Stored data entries
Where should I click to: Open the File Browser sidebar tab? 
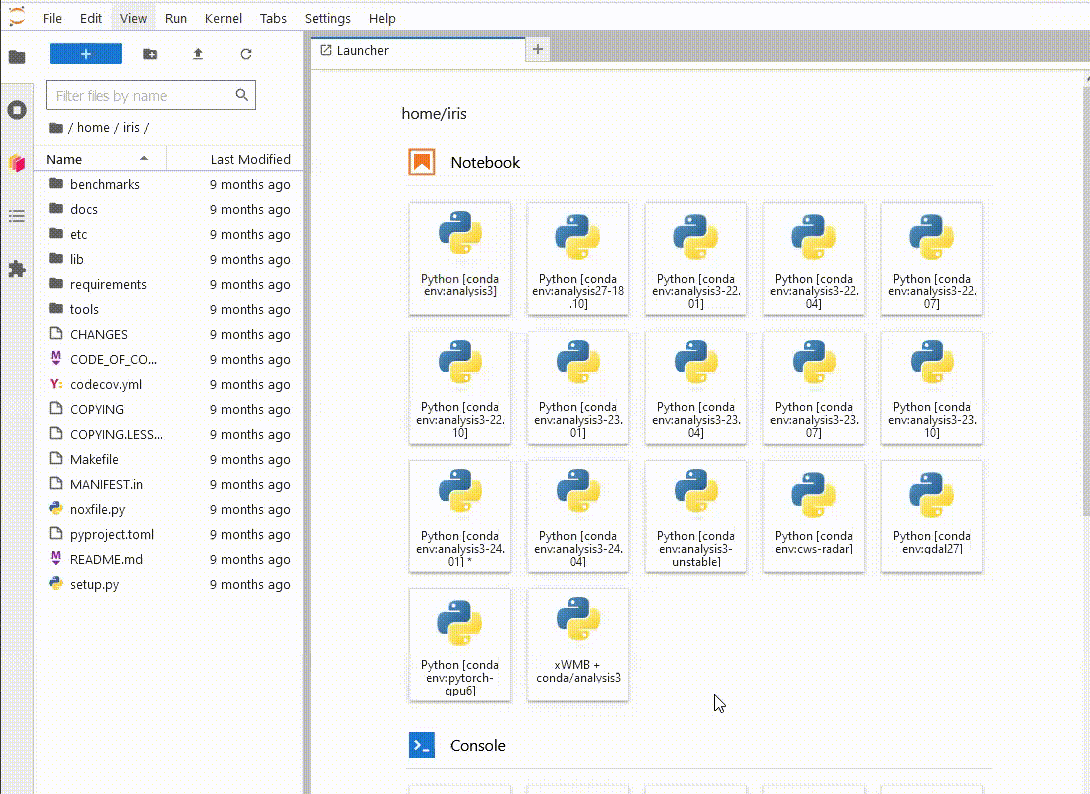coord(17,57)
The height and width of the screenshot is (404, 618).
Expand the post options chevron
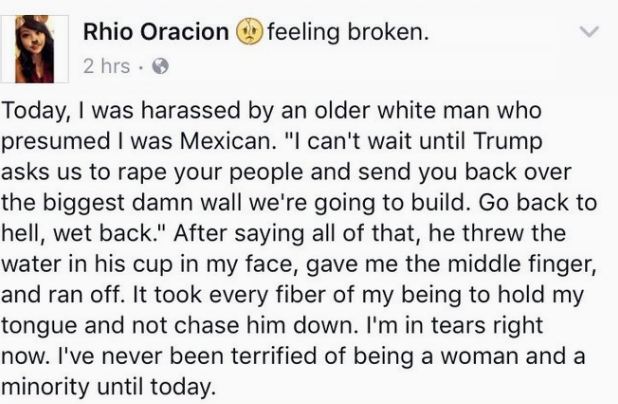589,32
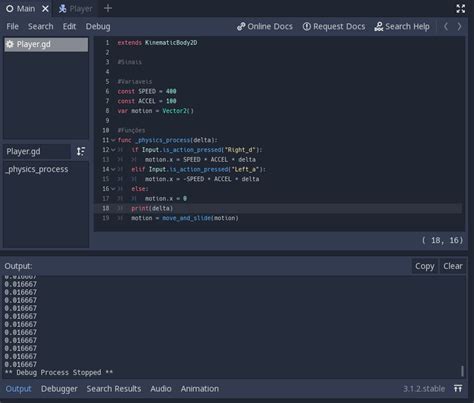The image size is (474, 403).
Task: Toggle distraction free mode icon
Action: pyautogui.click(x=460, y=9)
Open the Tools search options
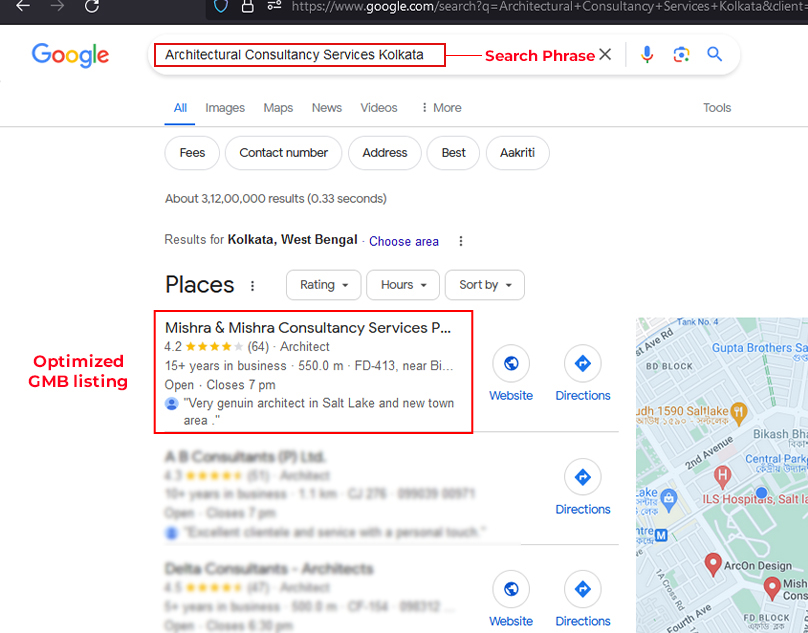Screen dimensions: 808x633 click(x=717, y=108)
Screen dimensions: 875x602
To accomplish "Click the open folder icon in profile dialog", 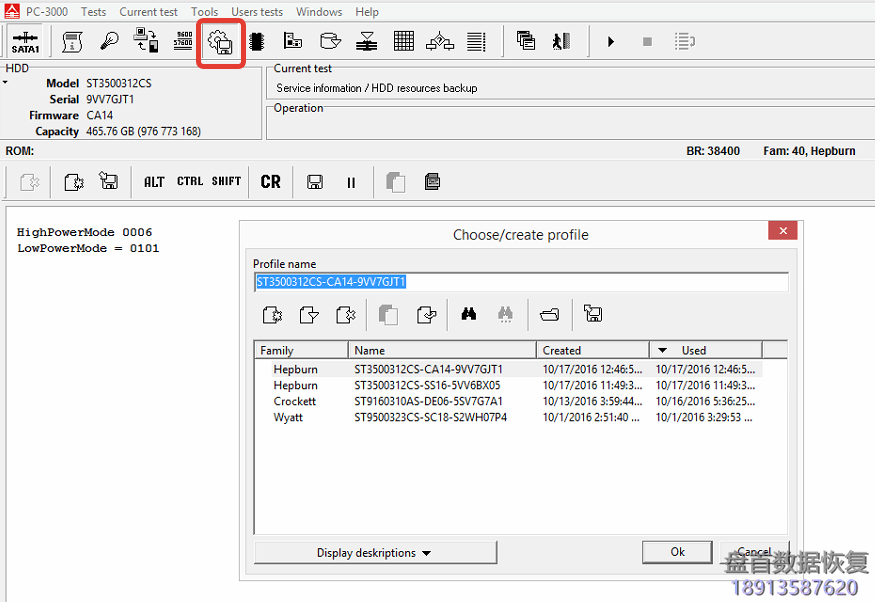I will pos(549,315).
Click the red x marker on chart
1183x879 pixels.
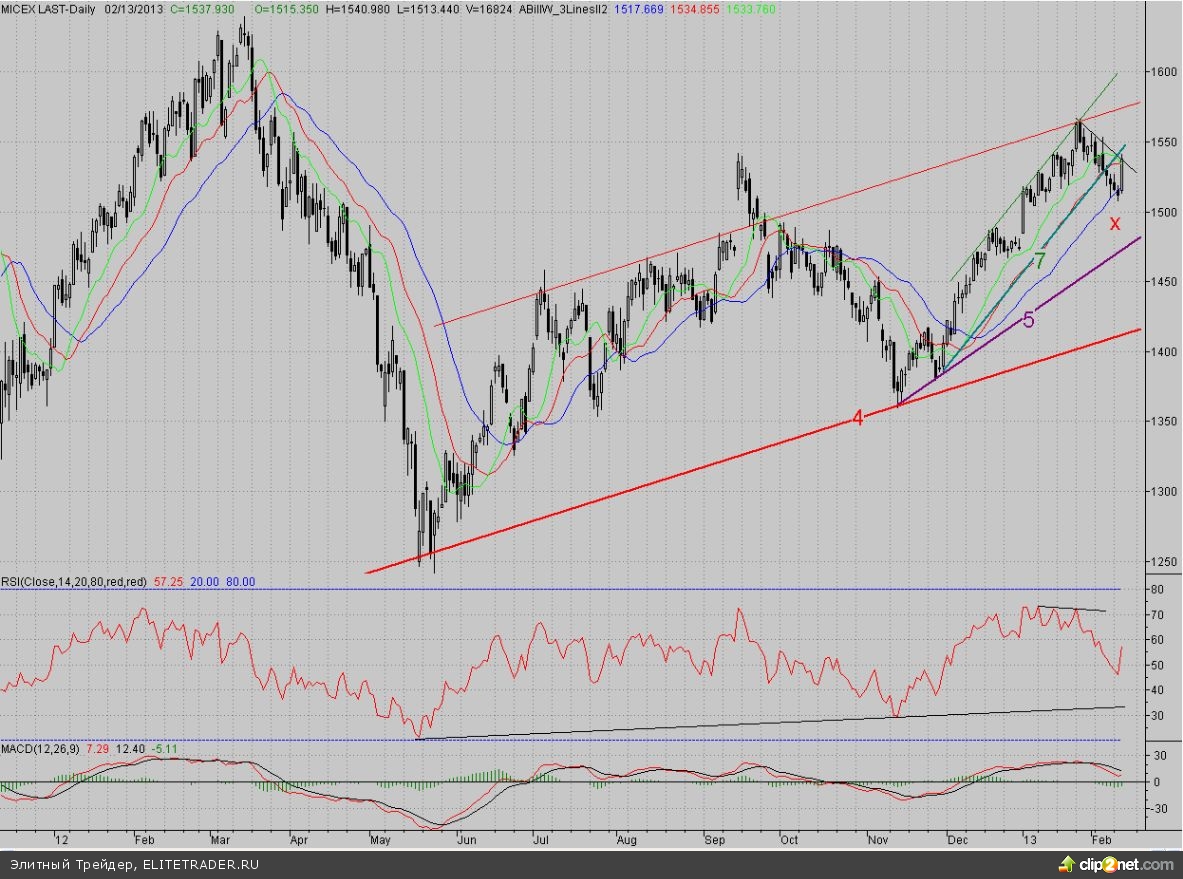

◆ **What is required**
Restate the data word for word from its first line through the line with "The height and", leaving out any picture along the way.

◆ **Response to this exercise**
Where should I click to: Open the File Browser sidebar tab? 
coord(17,57)
The height and width of the screenshot is (404, 618).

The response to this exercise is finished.